The protective effect of cysteine was studied in muntjac and human lymphocytes in vitro scoring chromosomal aberrations in harlequin stained first cycle metaphases, induced by X-irradiation at G 0. Its protective efficiency was also studied against the radiomimetic clastogen, bleomycin, in muntjac cells. 30 μg and 1 mg/ml of cysteine were given prior to 2, 3, and 4 Gy, and 2 mg/ml prior to only 4 Gy. 30 μg cysteine protected only against deletions in 4 Gy-treated cells while 1 mg protected against deletions by all three doses of X-rays. However, rearrangements were not reduced significantly in any of these, probably due to their low frequency. But when cysteine was increased to 2 mg, both types of aberrations were reduced significantly. This shows that a sufficient number of aberrations and an optimum concentration of the protector are essential for eliciting the best protective effect.
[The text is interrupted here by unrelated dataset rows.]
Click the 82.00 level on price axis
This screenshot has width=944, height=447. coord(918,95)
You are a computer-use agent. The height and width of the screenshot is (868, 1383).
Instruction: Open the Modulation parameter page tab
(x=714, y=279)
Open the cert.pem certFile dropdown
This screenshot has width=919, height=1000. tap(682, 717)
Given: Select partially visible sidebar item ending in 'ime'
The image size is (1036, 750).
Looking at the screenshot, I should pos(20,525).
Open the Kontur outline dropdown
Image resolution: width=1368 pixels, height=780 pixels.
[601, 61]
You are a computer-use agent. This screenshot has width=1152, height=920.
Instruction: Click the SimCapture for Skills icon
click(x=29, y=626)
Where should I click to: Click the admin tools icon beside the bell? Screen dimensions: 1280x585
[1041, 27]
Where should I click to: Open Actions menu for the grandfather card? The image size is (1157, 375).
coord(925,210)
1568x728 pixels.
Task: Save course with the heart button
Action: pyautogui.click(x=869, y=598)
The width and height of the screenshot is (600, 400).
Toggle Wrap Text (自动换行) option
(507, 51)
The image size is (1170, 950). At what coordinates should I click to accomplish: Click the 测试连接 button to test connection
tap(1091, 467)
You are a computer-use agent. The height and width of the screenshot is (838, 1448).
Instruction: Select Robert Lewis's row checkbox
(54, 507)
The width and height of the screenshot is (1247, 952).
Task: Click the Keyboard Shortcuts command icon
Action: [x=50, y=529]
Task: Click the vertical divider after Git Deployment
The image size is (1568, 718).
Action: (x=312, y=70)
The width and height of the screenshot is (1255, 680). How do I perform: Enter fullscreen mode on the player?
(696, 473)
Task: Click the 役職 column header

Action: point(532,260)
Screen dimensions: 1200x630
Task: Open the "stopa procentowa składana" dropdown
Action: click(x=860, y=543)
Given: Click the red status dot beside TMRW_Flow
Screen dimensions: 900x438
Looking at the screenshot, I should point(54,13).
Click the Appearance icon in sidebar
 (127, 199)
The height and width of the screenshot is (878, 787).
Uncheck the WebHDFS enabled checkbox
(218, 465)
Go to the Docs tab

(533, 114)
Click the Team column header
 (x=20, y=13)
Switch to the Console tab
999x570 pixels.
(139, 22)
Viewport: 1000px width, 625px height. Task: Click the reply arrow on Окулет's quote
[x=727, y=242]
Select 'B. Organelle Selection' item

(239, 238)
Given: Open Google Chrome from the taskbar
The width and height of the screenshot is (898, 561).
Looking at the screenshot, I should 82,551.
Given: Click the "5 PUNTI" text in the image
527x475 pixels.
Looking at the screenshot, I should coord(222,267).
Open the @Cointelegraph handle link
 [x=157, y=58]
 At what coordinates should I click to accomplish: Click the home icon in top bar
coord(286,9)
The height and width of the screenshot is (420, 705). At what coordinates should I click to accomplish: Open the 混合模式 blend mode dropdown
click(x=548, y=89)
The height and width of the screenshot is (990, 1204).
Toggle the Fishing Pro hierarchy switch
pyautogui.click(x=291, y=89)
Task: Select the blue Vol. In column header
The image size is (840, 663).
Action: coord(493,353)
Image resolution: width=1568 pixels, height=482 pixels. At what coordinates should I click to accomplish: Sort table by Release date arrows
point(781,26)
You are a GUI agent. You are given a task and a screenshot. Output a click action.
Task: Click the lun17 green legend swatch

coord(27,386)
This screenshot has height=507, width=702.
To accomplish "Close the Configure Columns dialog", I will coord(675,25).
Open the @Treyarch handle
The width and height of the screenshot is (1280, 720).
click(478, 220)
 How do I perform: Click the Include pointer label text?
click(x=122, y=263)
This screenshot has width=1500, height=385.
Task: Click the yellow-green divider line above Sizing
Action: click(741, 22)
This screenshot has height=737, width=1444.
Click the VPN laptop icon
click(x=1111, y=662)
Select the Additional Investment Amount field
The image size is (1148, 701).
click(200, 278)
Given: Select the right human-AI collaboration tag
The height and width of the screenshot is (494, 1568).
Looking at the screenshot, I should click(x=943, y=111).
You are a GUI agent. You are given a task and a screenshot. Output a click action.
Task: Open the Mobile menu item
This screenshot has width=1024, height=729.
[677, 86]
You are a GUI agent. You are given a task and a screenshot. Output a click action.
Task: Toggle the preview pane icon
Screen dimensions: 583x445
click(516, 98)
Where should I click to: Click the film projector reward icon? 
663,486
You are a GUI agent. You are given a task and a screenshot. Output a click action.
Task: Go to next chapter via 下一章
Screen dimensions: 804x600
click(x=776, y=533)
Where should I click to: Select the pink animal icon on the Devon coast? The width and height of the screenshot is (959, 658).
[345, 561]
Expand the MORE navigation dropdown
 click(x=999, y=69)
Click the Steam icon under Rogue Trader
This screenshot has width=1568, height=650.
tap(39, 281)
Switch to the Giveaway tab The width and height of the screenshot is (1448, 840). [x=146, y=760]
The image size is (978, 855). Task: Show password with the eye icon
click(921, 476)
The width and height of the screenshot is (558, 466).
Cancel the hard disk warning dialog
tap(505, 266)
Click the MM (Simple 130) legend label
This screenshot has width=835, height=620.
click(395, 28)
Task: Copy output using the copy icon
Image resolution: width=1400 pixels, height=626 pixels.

This conclusion is further supported by the results of 2 mg cysteine treatment in human lymphocytes which yielded higher frequencies of rearrangements with 2 and 3 Gy X-rays than 4 Gy in muntjac, but had a relatively lower frequency of deletions. Thus the most abundant categories of aberration, i.e., deletions in muntjac and exchanges in humans, were reduced significantly by 2 mg cysteine, associated with a prominent reduction in the frequency of aberrant metaphases. Therefore, the differential protection observed with a low concentration of the protector and an insufficient yield of aberrations induced only indicates protection provided to the most frequent type of aberration by a protector when present in lower concentration. Cysteine pretreatment yielded weak protection against the effects of bleomycin, but posttreatment caused a mild potentiation of the clastogenic effect of BLM without altering the cell cycle kinetics. In this context, an action of cysteine as a reducing agent on BLM is suggested. Although cysteine alone caused severe retardation of the cell cycle, when given prior to X-irradiation, not only its delaying effect was not observed, but also it reduced the X-ray induced cell cycle delay. This might be due to the oxidation of cysteine by its radical scavenging action.